** start PASSAGE GIVEN **
The goal of the proposed method is to identify this kind of optimization opportunities in sequential logic networks in a scalable way. We remark that, while a retiming-based optimization method might be able to optimize the example above, such methods perform poorly especially when there is sequential feedback (e.g., finite state machines) or varying numbers of registers along different reconvergent logic paths.

The optimization in the example holds due to two facts:

- 1) (*Reachability*) Not all states (value combinations for the sequential elements) are reachable.
- (Observability) In all reachable states, the optimization is valid due to the ODCs.

These two facts together form a notion of *sequential ODCs* (SODCs), a generalization of ODCs in combinational logic networks into the sequential setting.

# B. Framework Definition

To use SODCs in optimization, we first take the *reachability* of states into account. To this end, a widely used technique is to use the so-called sequential induction [12], [13] which considers two combinational networks that are derived from the original network according to Definition 1.

**Definition 1.** For a network N, the k-step base case network  $N^b$  is the combinational network obtained by taking k copies of N (referred to as frames), connecting the RIs of each frame to the corresponding ROs of the subsequent frame, replacing the ROs of the first frame with the respective register initial values, and designating RIs of the last frame as POs. The k-step inductive case network  $N^i$  is similarly defined except with k+1 frames and considering ROs of the first frame as PIs.
** end PASSAGE GIVEN **
** start INFORMATION SUPPLIED **
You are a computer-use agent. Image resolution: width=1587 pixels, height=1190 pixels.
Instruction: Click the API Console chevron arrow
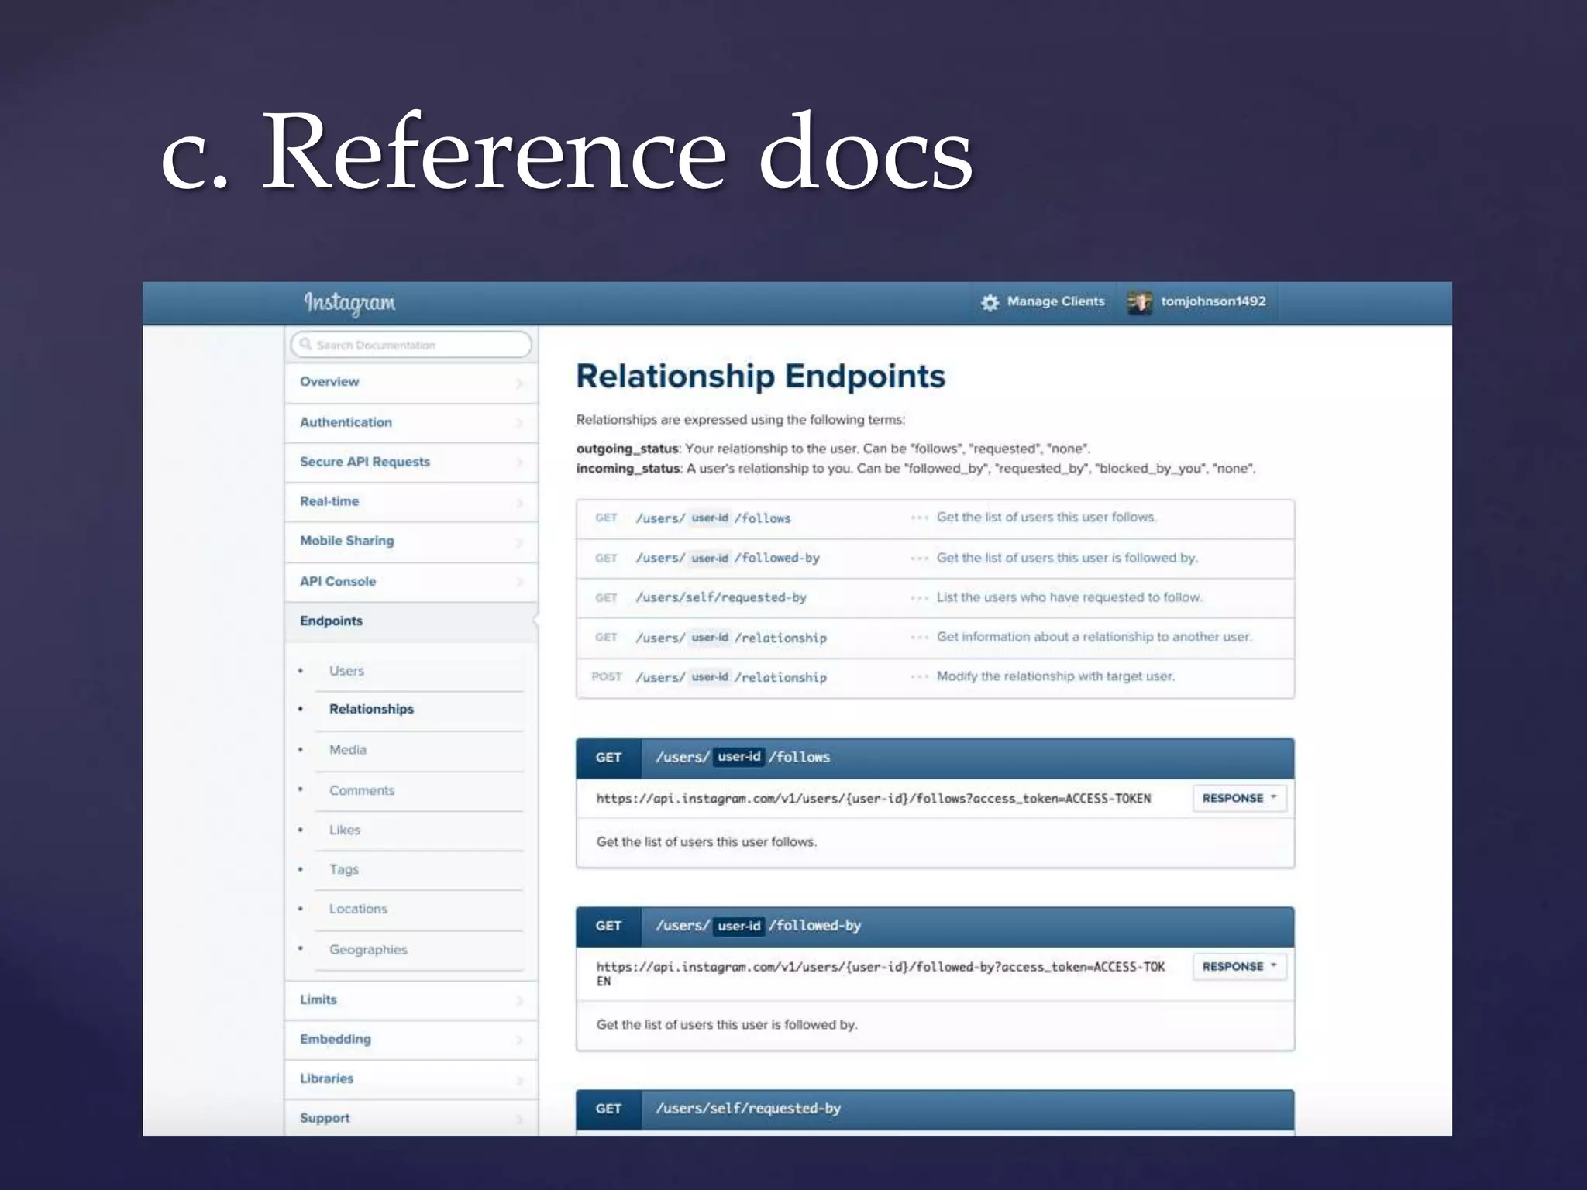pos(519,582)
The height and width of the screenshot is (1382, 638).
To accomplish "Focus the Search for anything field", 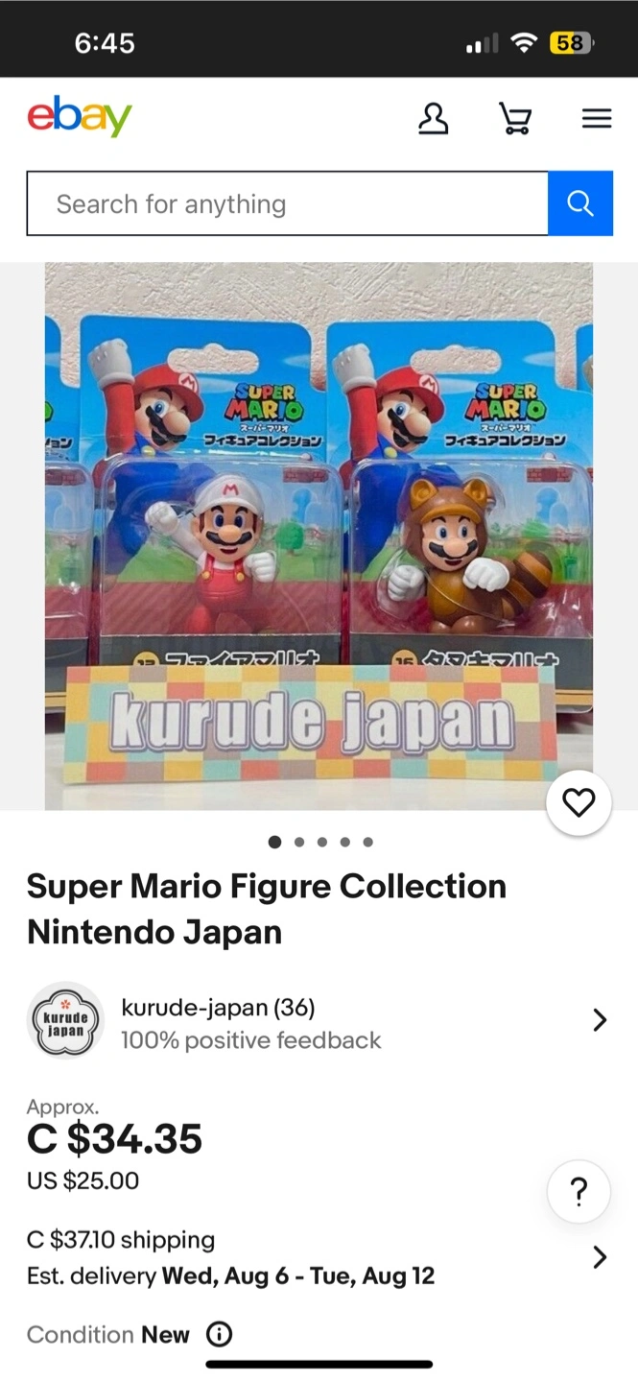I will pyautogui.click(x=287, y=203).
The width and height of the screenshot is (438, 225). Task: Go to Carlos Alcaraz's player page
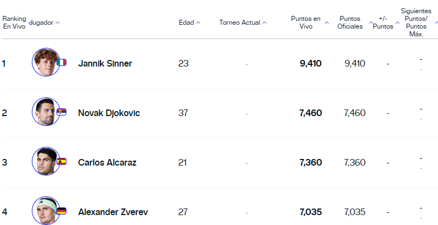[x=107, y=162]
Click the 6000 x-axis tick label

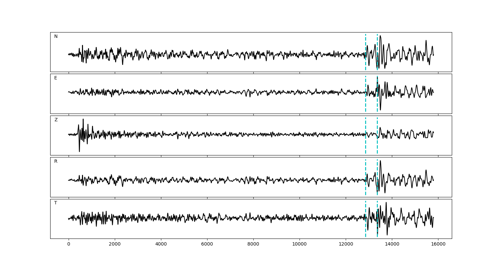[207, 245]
** end INFORMATION SUPPLIED **
** start INFORMATION SUPPLIED **
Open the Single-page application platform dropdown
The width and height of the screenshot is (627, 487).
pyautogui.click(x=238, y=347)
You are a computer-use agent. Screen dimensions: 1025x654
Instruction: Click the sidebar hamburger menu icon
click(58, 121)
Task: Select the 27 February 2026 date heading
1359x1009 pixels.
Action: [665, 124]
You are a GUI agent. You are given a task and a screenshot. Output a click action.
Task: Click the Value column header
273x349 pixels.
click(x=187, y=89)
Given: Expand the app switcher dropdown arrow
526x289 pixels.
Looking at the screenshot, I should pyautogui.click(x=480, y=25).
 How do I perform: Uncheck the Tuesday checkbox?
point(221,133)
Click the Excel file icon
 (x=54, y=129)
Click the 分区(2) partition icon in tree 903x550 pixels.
** end INFORMATION SUPPLIED **
REQUIREMENTS: Can you continue the passage on sequential ODCs, starting right after its last sentence? These entries were drawn from a separate source.

OUTPUT OF THE TASK:
For the example network of Fig. 2(a), the base case and the inductive case networks for 1-step sequential induction are shown in Fig. 2(c) and Fig. 2(d) respectively. Note that in all

figures, wires between frame inputs and gates are implicit. I.e., a frame input  $x^{(i)}$  is connected to gate pins denoted by x. The behavior of  $N^b$  is the same as that of the original network N for the initial clock cycle and the behavior of  $N^i$  is the same as two consecutive clock cycles of N for any initial state. If an optimization is valid in all frames of the base case and the last frame of the inductive case, then it is a valid sequential optimization for the original network (see Theorem 1).

On top of the reachability criterion, we consider the *observability* to identify sequential optimization opportunities. It seems straightforward to consider the sets of ODC-based optimizations in the base case and inductive networks and then take the intersection of the two sets as the final set of optimizations. However, as discussed in Section I, this approach only works with CODCs which do not have dependencies among them. Unfortunately, using CODCs in place of ODCs leads to many missed optimization opportunities. The regular ODCs can have dependencies in them, and cause this simple algorithm to fail. In the remainder of this section, we present an algorithm that, by design, avoids dependency issues of regular ODCs without falling back to CODCs.

# C. Proposed Method

Our proposed algorithm is based on sequential induction and it can fully utilize ODCs by simultaneously optimizing base case and inductive case networks.

Namely, we start by constructing the base case and inductive case networks for sequential induction. Then, considering one node at a time, we check if there is a valid optimization for that node in both the base case and the inductive case networks. If so, we immediately update both the derived networks as well as the original network. This approach allows the algorithm to find subsequent optimizations for the remaining nodes that may depend on the already applied optimizations, and it avoids any dependency issues that would arise if we were to use the simple approach we stated at the end of Section III-B with regular ODCs. Hence, the algorithm computes compatible sequential optimizations without limiting to CODCs.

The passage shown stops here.